Reading text
▽

Always use specific historical examples to support your arguments.
How effective was the national Congress under the Articles of Confederation? Why were the Articles replaced by the Constitution? How was the federal government different under the Constitution?
Afraid of strong centralized government after the Revolutionary War, the drafters of the Articles of Confederation made certain that the federal government would never be able to strip power from the individual states. As a result, the national Congress was so weak and politically ineffective that it was unable to maintain national unity and went virtually bankrupt. The specter of rebellion and collapse forced American elites to create a stronger, more centralized government under the Constitution.
In 1777, America’s leading politicians were well aware that powerful governments could become stifling and oppressive. In the Declaration of Independence, Thomas Jefferson had outlined King George III’s “long train of abuses” against the colonies: unfair and unpopular taxes, quartering acts, and other punishments. With these abuses fresh in mind, the framers of the Articles decided that the United States should be only a loose confederation of thirteen nearly independent members. They believed that this structure would bind the states for common defense but would allow republicanism to flourish in smaller communities. The Articles therefore created a national Congress with the power to maintain armies, declare war and peace, govern western lands, and resolve interstate disputes, but lacking the power to levy direct taxes. Each state was given one vote, and most decisions were to be made by majority rule.

△

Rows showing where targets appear
▽

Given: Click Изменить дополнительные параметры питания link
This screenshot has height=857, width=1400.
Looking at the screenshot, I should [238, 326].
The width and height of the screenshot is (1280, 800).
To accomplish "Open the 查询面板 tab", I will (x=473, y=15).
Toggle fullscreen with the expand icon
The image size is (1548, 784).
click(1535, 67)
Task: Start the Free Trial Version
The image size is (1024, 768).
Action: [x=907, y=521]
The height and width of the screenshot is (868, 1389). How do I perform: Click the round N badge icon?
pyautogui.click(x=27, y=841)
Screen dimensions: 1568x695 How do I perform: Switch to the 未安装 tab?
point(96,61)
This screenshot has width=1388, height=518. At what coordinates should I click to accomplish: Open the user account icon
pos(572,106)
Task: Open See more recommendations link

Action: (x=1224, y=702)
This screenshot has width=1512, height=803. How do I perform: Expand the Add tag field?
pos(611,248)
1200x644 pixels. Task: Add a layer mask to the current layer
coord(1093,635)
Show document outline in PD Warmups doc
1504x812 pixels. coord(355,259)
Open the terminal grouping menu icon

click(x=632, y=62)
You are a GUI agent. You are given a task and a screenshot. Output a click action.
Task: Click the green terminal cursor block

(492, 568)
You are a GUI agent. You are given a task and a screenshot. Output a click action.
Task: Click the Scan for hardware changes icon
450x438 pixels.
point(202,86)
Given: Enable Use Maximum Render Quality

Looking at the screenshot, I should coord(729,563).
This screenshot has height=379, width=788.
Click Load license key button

△

Written request 1
According to the passage on the Articles of Confederation, what power did the national Congress lack?
Written request 2
Continue the passage on the Articles of Confederation from its final sentence.

Response 1
It lacked the power to levy direct taxes.

Response 2
Although the confederation looked good on paper, it proved to be wholly ineffective. First, Congress had virtually no power to control the states. Commerce and territorial disputes erupted throughout the decade during which the Articles were in effect. Second, Congress, unable to levy taxes of its own, could only request money from the individual states. Many states, however, refused to pay. Finally, growing domestic unrest among the working classes, which reached a peak in Shays’s Rebellion, convinced wealthier Americans that the Articles had to be amended, if not replaced.
Under the new Constitution, the United States was a more tightly bound federation than the loose confederation that had existed under the Articles. The new federal government was divided into three separate but equal branches, each with distinct powers and authority. The new bicameral Congress was given the power to levy taxes, while the president was given the authority to execute and enforce congressional laws. The Supreme Court assumed the task of judicial review to determine whether Congress’s laws were constitutional. Thus, though the Constitution gave the new government greater power and authority, it also instituted safeguards to keep federal power in check, as the framers of the Articles of Confederation had originally intended.
Which political group do you believe had a more profound effect on the formation of the United States, the Federalists or the Democratic-Republicans?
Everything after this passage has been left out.